Throughout Afghanistan on Monday, the Taliban leaders were sending a message to their people: "Stay united and prepare for jihad against US invaders," the Taliban news agency said.
The Taliban are also reported to have set conditons for the handover of Osama bin Laden, demanding that he be sent to a neutral Islamic country to face trial.
Taliban leaders have said that bin Laden, who took refuge in Afghanistan years ago, has been wrongly implicated in the deadly terrorist attacks in New York and Washington.Bin Laden, who also is wanted by the United States in connection with the 1998 bombings of two US Embassies in East Africa, is the prime suspect in last week's airborne assaults in on New York's Trade Center twin towers and The Pentagon in Washington.
"The accusations against Osama bin Laden are baseless and a pretext to attack Afghanistan," the state-run news agency said.
Within hours of the terrorist attacks in the United States, the Taliban's foreign minister, Wakil Ahmed Muttawakil, condemned the violence and said that it would have been impossible for bin Laden to carry out the assaults because he doesn't have the facilities for such an elaborate operation.
Since then, the Taliban's leader, Mullah Mohammed Omar, who also has declared himself Amir-ul-Momineen, or head of the Muslims, has defended bin Laden and accused the United States of pointing the finger in his direction because its investigators have been unable to come up with a real suspect.
Bin Laden has been living in Afghanistan since 1996 and is accused by Washington of running a global terrorist network from his bases inside the war-ruined Central Asian nation.
The Taliban have been placed under economic sanctions twice by the United Nations to press an earlier US demand that they hand over bin Laden for trial on terrorist charges.
The Taliban have consistently refused, calling bin Laden a "guest" and saying that to hand him over to non-Muslims would betray a tenet of Islam.
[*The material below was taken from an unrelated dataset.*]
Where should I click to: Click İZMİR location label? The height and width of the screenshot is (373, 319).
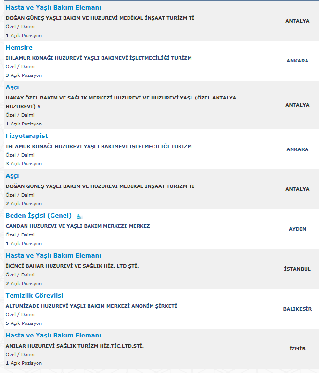(x=297, y=349)
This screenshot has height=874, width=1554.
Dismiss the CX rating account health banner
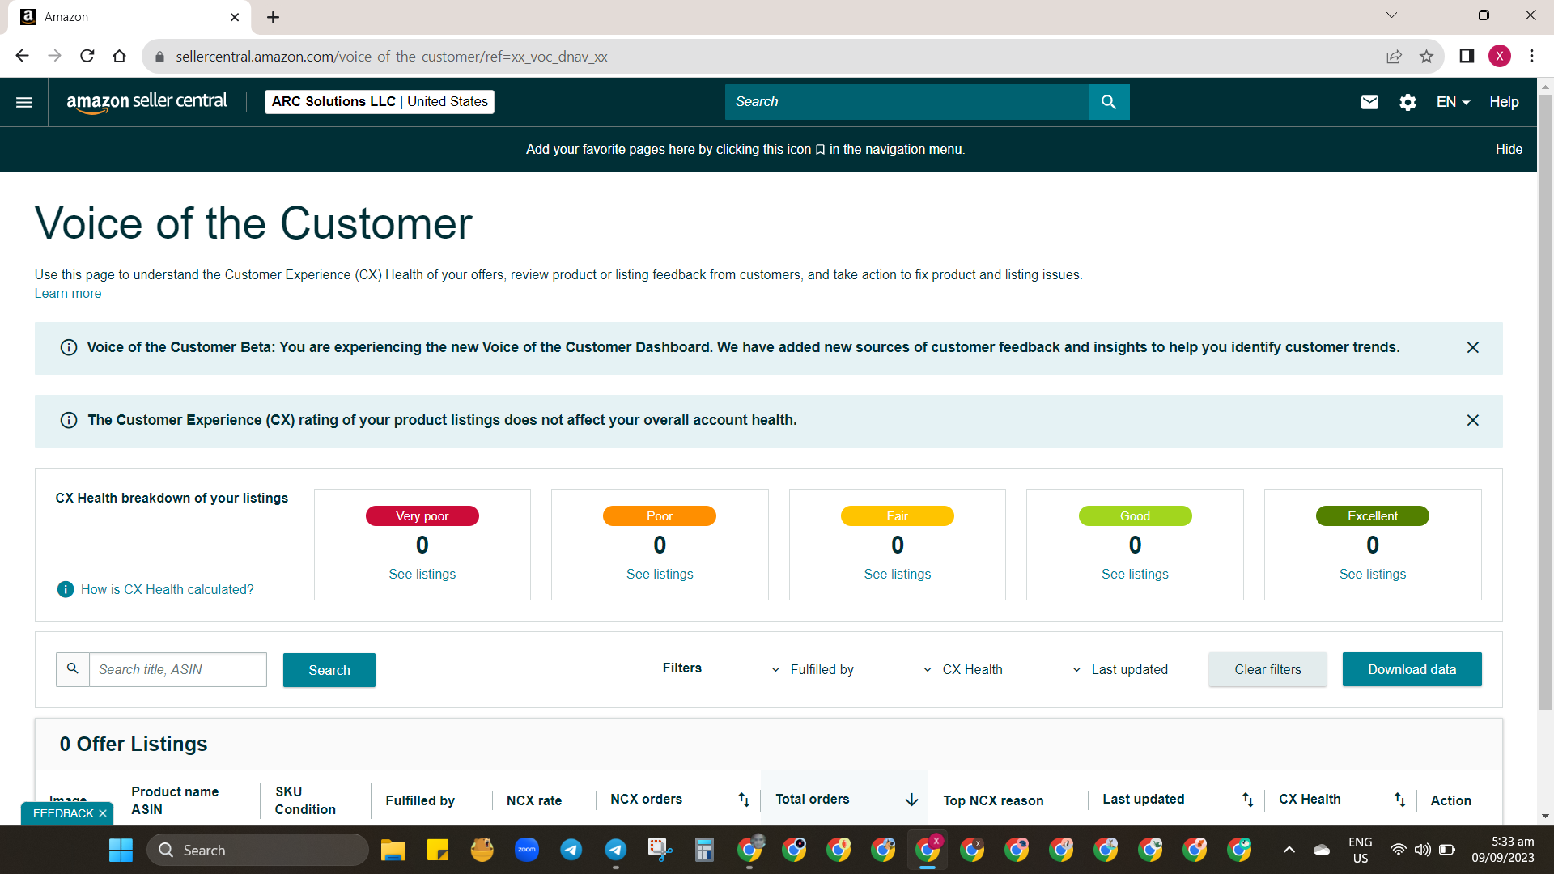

Since taking control of most of Afghanistan in 1996, the Taliban have declared holy wars against the northern-based anti-Taliban alliance, Russia and Iran, but never the United States.
On Tuesday, in the beleaguered Afghan capital, dozens of Islamic clerics were meeting to apparently decide whether bin Laden could be handed over to the United States in line with a request being made by a top Pakistani delegation, which is currently in Kabul.
The Pakistani team, led by the head of the country's powerful secret service, met on Monday to deliver a blunt warning to Taliban: Either hand over bin Laden or be sure to be attacked by a multinational military force, led by the United States.
Omar deferred the decision to the council of Islamic clerics, which was to convene later Tuesday in Kabul.